> [What you have to do] In duplicating the lines below, keep every word unchanged and drop the pictures.

> [Data shown]
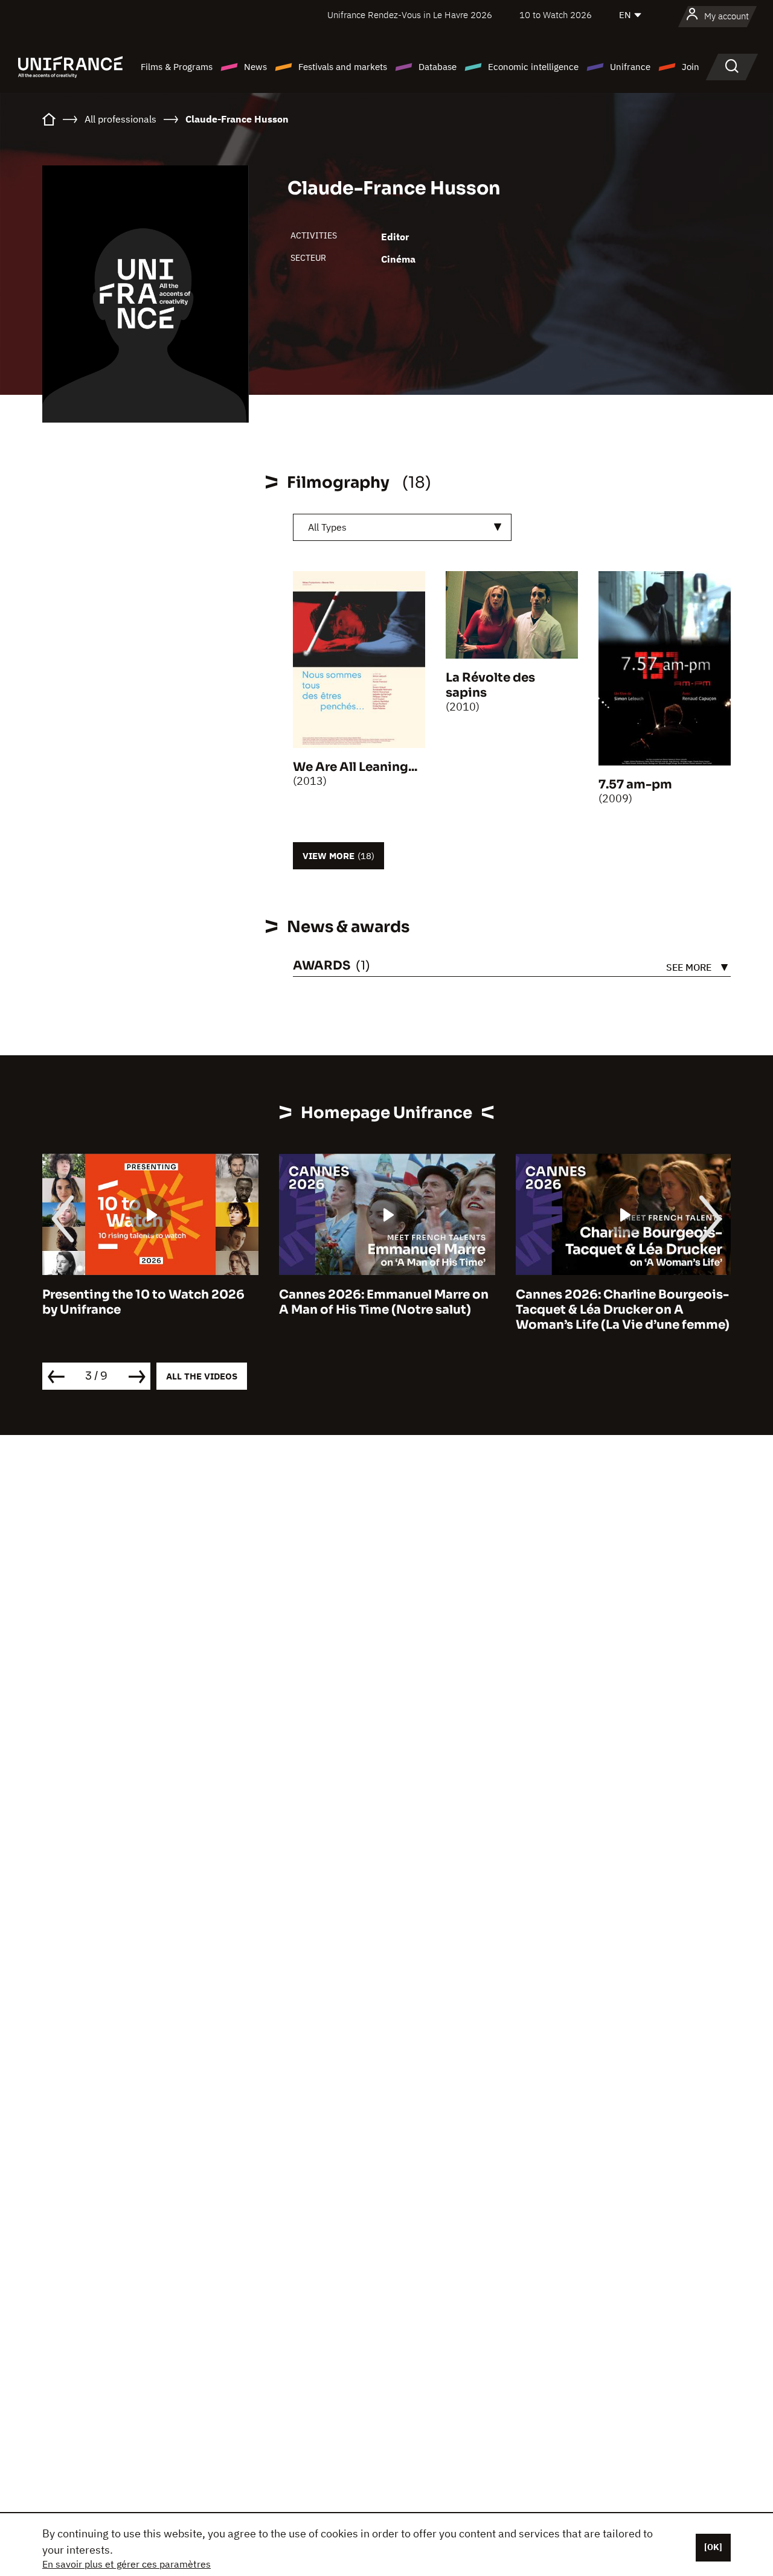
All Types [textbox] (327, 527)
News (255, 66)
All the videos (201, 1376)
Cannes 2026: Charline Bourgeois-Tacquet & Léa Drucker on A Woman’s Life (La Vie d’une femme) (623, 1309)
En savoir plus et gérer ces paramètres (126, 2564)
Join (690, 66)
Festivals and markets (342, 66)
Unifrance (630, 66)
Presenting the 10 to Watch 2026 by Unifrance (143, 1302)
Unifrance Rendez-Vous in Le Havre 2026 (409, 15)
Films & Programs (177, 66)
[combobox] (402, 527)
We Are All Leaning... (355, 767)
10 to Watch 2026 (555, 15)
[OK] (713, 2547)
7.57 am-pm (635, 784)
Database (438, 66)
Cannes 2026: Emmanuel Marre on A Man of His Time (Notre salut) (384, 1302)
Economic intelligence (533, 66)
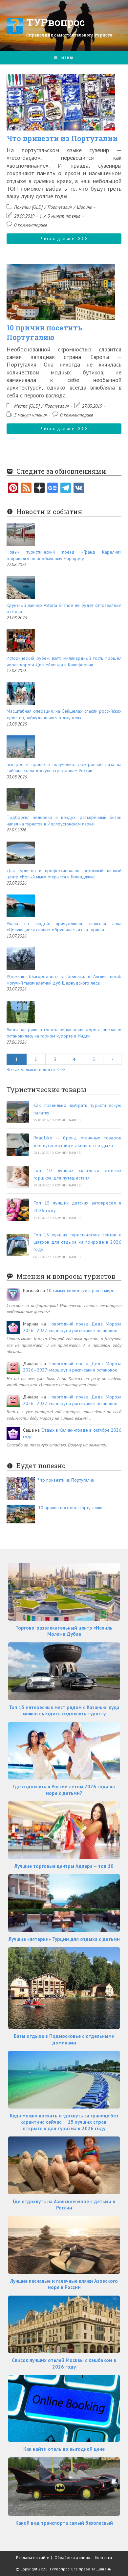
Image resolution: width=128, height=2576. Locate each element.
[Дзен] (39, 488)
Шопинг (84, 207)
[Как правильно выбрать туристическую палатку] (18, 1112)
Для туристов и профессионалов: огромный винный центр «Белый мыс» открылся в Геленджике (64, 874)
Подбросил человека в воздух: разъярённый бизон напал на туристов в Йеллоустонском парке (64, 820)
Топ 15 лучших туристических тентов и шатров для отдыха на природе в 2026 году (77, 1242)
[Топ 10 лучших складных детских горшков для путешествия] (18, 1177)
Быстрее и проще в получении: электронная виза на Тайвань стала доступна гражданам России (64, 767)
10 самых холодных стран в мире (80, 1291)
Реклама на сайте (32, 2557)
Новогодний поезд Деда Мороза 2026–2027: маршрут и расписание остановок (72, 1327)
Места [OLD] (27, 406)
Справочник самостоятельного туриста (69, 34)
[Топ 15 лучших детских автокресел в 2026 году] (18, 1210)
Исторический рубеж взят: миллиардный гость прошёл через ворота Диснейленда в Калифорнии (64, 661)
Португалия (60, 207)
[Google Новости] (52, 488)
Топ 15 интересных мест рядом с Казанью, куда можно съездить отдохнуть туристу (64, 1710)
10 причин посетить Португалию (44, 332)
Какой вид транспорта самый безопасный (64, 2523)
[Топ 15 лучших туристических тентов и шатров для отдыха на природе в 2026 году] (18, 1245)
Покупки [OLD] (28, 207)
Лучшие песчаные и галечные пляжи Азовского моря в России (64, 2284)
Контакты (103, 2557)
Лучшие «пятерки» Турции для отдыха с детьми (64, 1939)
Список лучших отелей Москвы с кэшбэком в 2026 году (64, 2363)
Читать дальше (71, 239)
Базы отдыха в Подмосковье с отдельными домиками (64, 2039)
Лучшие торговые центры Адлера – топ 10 (64, 1866)
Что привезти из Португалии (62, 138)
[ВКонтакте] (78, 488)
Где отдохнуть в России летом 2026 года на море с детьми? (64, 1789)
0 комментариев (30, 225)
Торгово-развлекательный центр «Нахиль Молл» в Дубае (64, 1631)
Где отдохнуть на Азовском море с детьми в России (64, 2204)
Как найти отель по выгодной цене (64, 2449)
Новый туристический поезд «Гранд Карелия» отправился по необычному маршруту (64, 555)
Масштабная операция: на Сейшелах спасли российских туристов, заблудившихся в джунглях (64, 714)
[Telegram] (65, 488)
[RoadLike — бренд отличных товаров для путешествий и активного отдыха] (18, 1144)
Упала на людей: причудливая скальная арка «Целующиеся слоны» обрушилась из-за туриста (64, 926)
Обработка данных (72, 2557)
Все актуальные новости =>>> (36, 1069)
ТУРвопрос (55, 22)
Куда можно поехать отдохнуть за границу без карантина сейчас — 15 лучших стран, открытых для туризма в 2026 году (64, 2122)
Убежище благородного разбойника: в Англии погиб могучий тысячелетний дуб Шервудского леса (64, 979)
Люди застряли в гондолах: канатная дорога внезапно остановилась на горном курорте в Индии (64, 1033)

> [Reply]
All Types [textbox] (327, 527)
News (255, 66)
All the videos (201, 1376)
Cannes 2026: Charline Bourgeois-Tacquet & Léa Drucker on A Woman’s Life (La Vie d’une femme) (623, 1309)
En savoir plus et gérer ces paramètres (126, 2564)
Join (690, 66)
Festivals and markets (342, 66)
Unifrance (630, 66)
Presenting the 10 to Watch 2026 by Unifrance (143, 1302)
Unifrance Rendez-Vous in Le Havre 2026 (409, 15)
Films & Programs (177, 66)
[combobox] (402, 527)
We Are All Leaning... (355, 767)
10 to Watch 2026 (555, 15)
[OK] (713, 2547)
7.57 am-pm (635, 784)
Database (438, 66)
Cannes 2026: Emmanuel Marre on A Man of His Time (Notre salut) (384, 1302)
Economic intelligence (533, 66)
Image resolution: width=128, height=2576. Locate each element.
[Дзен] (39, 488)
Шопинг (84, 207)
[Как правильно выбрать туристическую палатку] (18, 1112)
Для туристов и профессионалов: огромный винный центр «Белый мыс» открылся в Геленджике (64, 874)
Подбросил человека в воздух: разъярённый бизон напал на туристов в Йеллоустонском парке (64, 820)
Топ 15 лучших туристических тентов и шатров для отдыха на природе в 2026 году (77, 1242)
[Топ 10 лучших складных детских горшков для путешествия] (18, 1177)
Быстрее и проще в получении: электронная виза на Тайвань стала доступна гражданам России (64, 767)
10 самых холодных стран в мире (80, 1291)
Реклама на сайте (32, 2557)
Новогодний поезд Деда Мороза 2026–2027: маршрут и расписание остановок (72, 1327)
Места [OLD] (27, 406)
Справочник самостоятельного туриста (69, 34)
[Топ 15 лучших детских автокресел в 2026 году] (18, 1210)
Исторический рубеж взят: миллиардный гость прошёл через ворота Диснейленда в Калифорнии (64, 661)
Португалия (60, 207)
[Google Новости] (52, 488)
Топ 15 интересных мест рядом с Казанью, куда можно съездить отдохнуть туристу (64, 1710)
10 причин посетить Португалию (44, 332)
Какой вид транспорта самый безопасный (64, 2523)
[Топ 15 лучших туристических тентов и шатров для отдыха на природе в 2026 году] (18, 1245)
Покупки [OLD] (28, 207)
Лучшие песчаные и галечные пляжи Азовского моря в России (64, 2284)
Контакты (103, 2557)
Лучшие «пятерки» Турции для отдыха с детьми (64, 1939)
Список лучших отелей Москвы с кэшбэком в 2026 году (64, 2363)
Читать дальше (71, 239)
Базы отдыха в Подмосковье с отдельными домиками (64, 2039)
Лучшие торговые центры Адлера – топ 10 (64, 1866)
Что привезти из Португалии (62, 138)
[ВКонтакте] (78, 488)
Где отдохнуть в России летом 2026 года на море с детьми? (64, 1789)
0 комментариев (30, 225)
Торгово-развлекательный центр «Нахиль Молл» в Дубае (64, 1631)
Где отдохнуть на Азовском море с детьми в России (64, 2204)
Как найти отель по выгодной цене (64, 2449)
Новый туристический поезд «Гранд Карелия» отправился по необычному маршруту (64, 555)
Масштабная операция: на Сейшелах спасли российских туристов, заблудившихся в джунглях (64, 714)
[Telegram] (65, 488)
[RoadLike — бренд отличных товаров для путешествий и активного отдыха] (18, 1144)
Упала на людей: причудливая скальная арка «Целующиеся слоны» обрушилась из-за туриста (64, 926)
Обработка данных (72, 2557)
Все актуальные новости =>>> (36, 1069)
ТУРвопрос (55, 22)
Куда можно поехать отдохнуть за границу без карантина сейчас — 15 лучших стран, открытых для туризма в 2026 году (64, 2122)
Убежище благородного разбойника: в Англии погиб могучий тысячелетний дуб Шервудского леса (64, 979)
Люди застряли в гондолах: канатная дорога внезапно остановилась на горном курорте в Индии (64, 1033)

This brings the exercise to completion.